I’ve finished 3 mysteries, with a solid first draft of a fourth and half a draft of another. The first, Through the Fog, was a solo project, a lark, a few years ago. This year, I got more serious with A Long, Hard Look and dug a little deeper for Into the Fog, the second of my foggy Irish mysteries.
The first editing note Tom Bentley sent regarding Into the Fog mentioned that its protagonist sounded a lot like the chap in A Long, Hard Look.
All I could think was, wait ’til he reads anodyne.
All three protagonists (wait; there’s a fourth, a woman) speak with my voice. There are subtle differences, but I’ve made the mistake of allowing my writer’s voice to overwhelm these characters’ individuality.
They’re all too much me. I guess I have so many faces I want to use them all. But that’s confusing for readers.
O woe is me. How to fix?
Tom’s first suggestion sounded familiar. That’s because I’ve been recommending it to my business coaching clients since before I wrote The Commonsense Entrepreneur in 2008.
This is why we hire others: so they can help us see, over here, what we’ve been doing for 6 long years over here.
Most folks dislike being interrupted.

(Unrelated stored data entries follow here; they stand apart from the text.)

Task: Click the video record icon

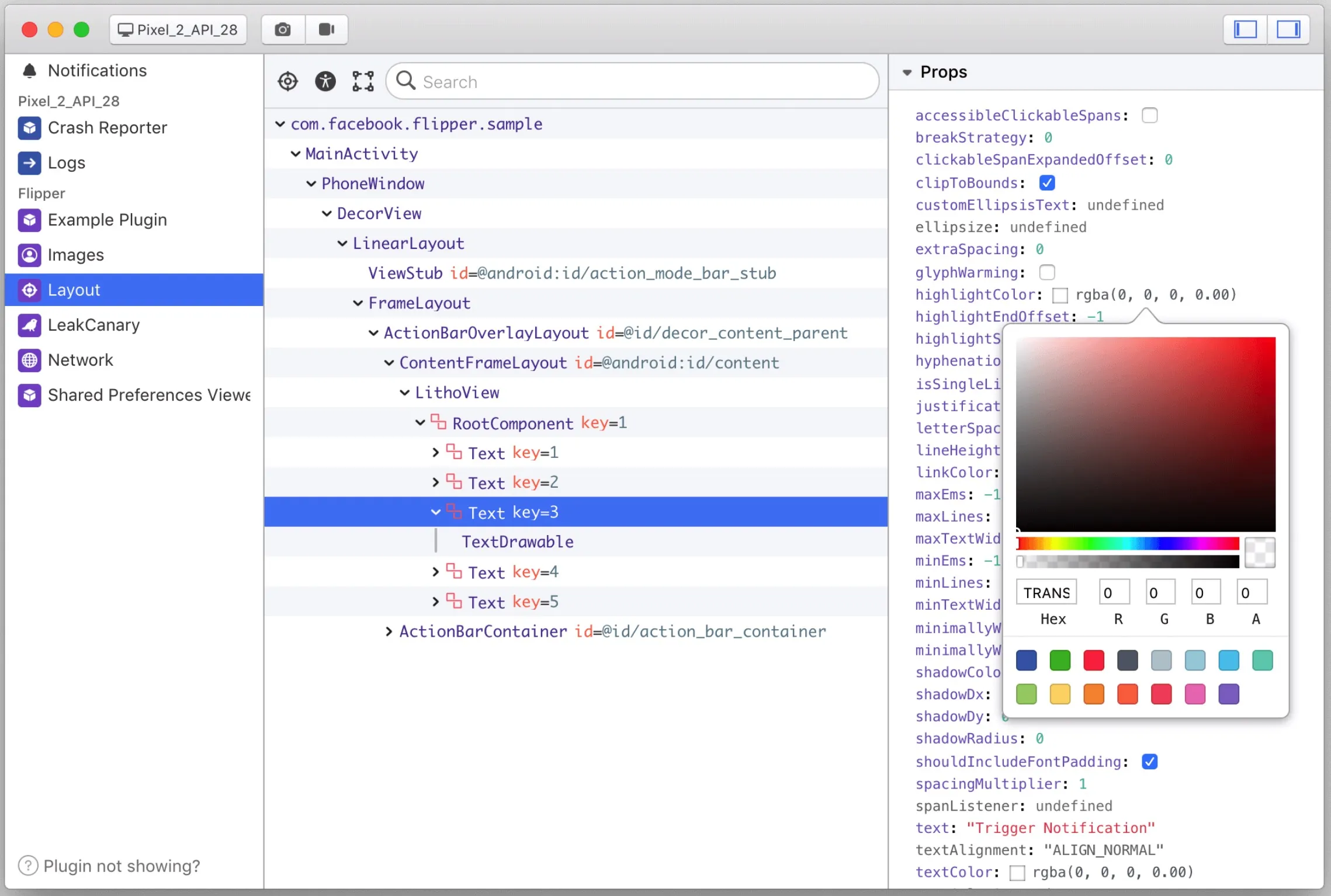Action: (327, 30)
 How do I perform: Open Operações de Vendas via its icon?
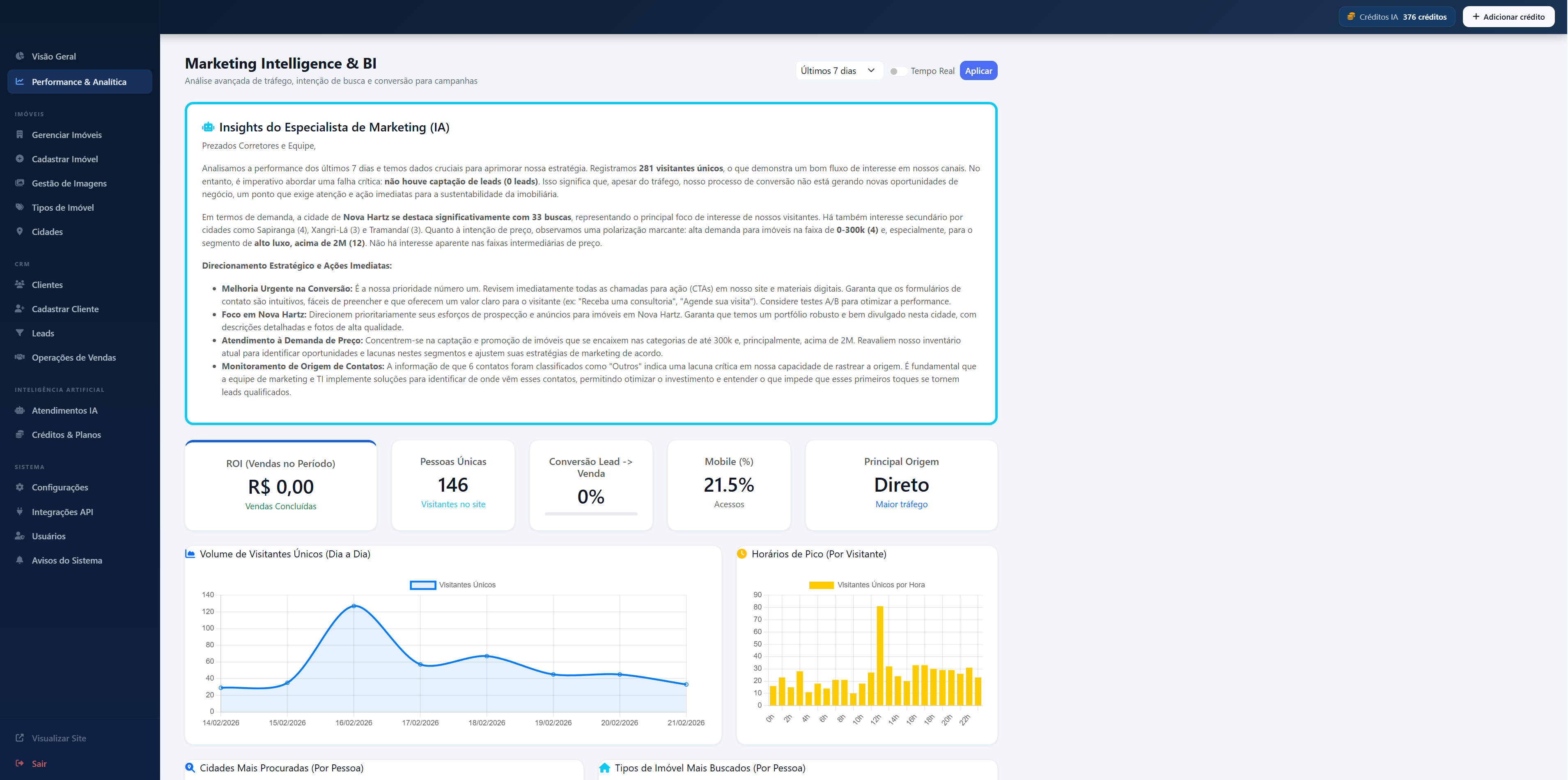coord(20,357)
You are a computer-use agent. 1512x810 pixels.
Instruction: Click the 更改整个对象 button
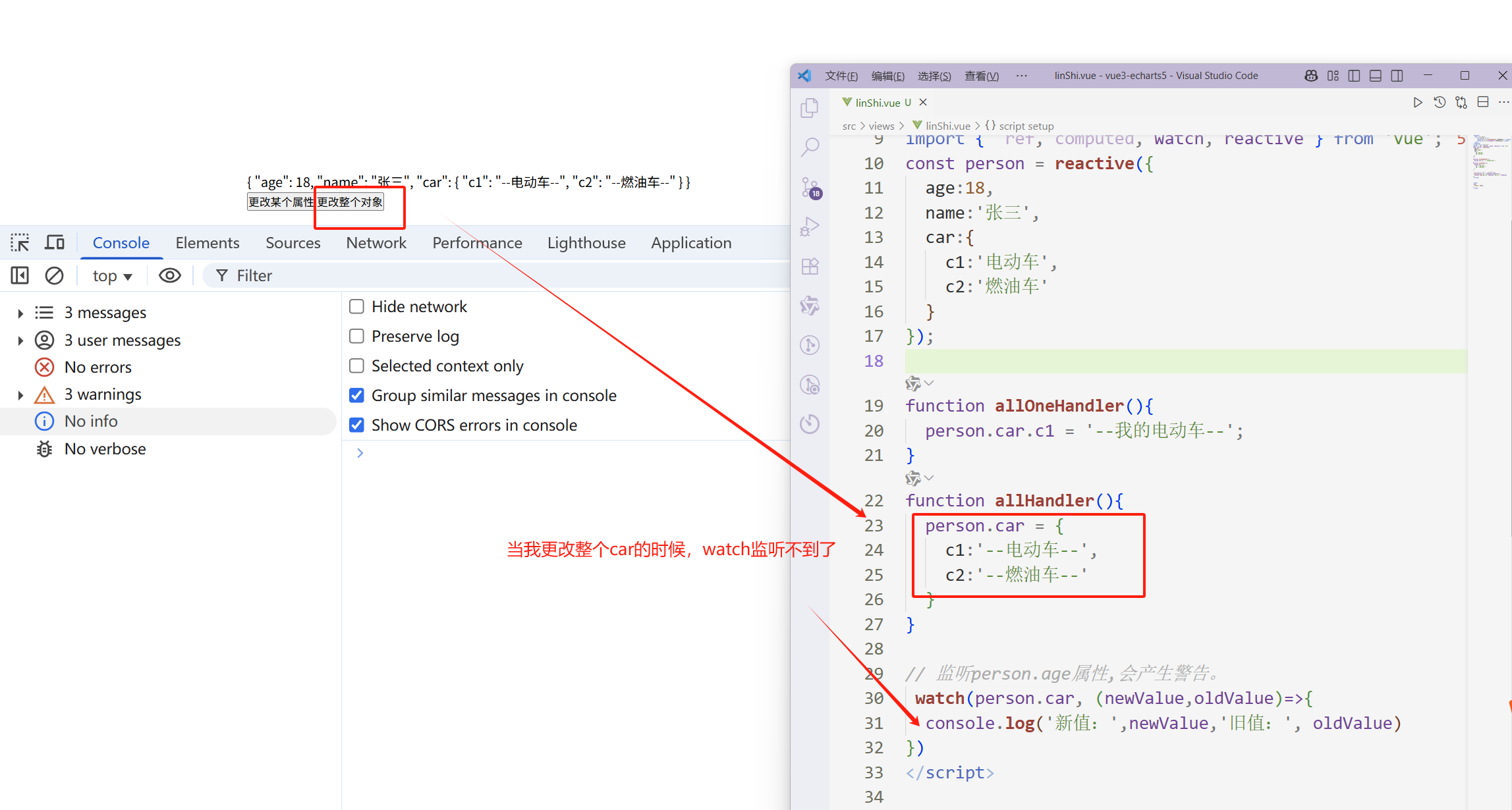pos(350,202)
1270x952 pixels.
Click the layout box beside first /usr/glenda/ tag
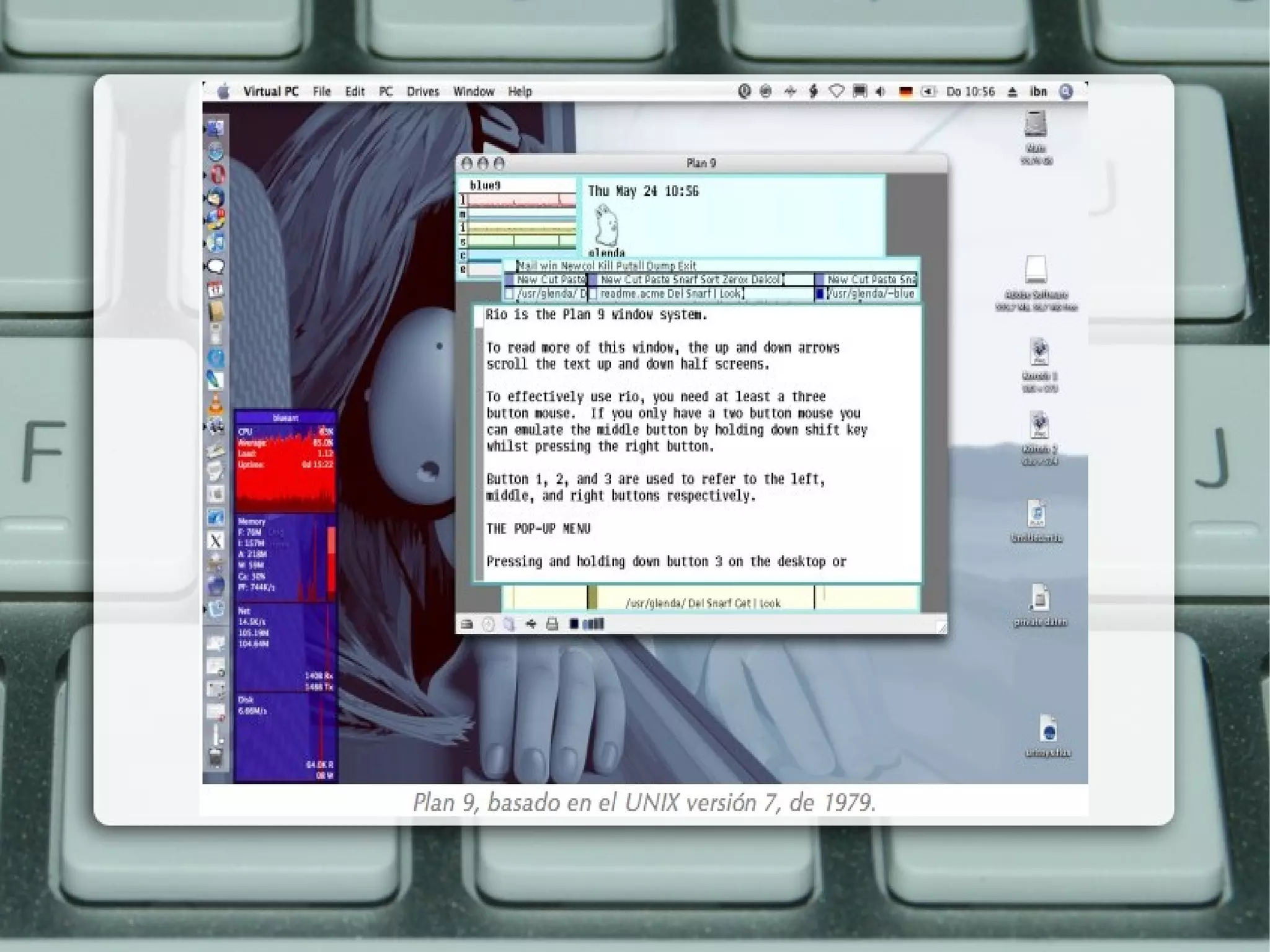[509, 294]
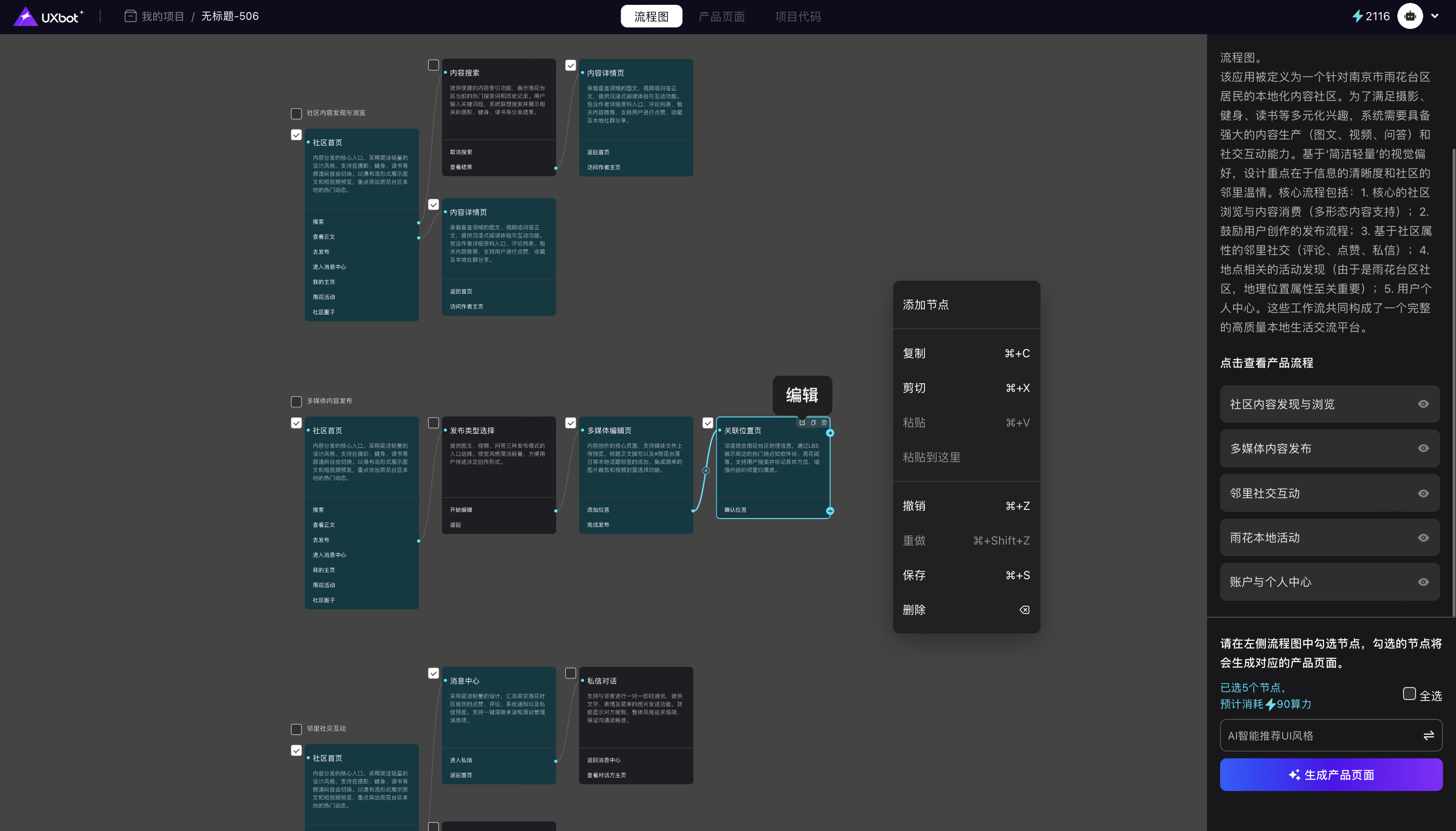Click the duplicate icon on 关联位置页 node

click(x=813, y=422)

Finding your place in that column of figures you were adding. Wondering whether you were just about to add the salt, or just added the salt. Might as well start the joke over from the beginning because you aren’t sure where you left off.
With a non-fiction book, momentum is a good idea. With fiction, it’s vital. One reason to write every day, even a few sentences, is to keep the story rolling in your mind. The thread of story, the creative process, is tenuous at times. We’ve all experienced the brilliant thought we were sure we’d remember but which evaporated, leaving only a stain.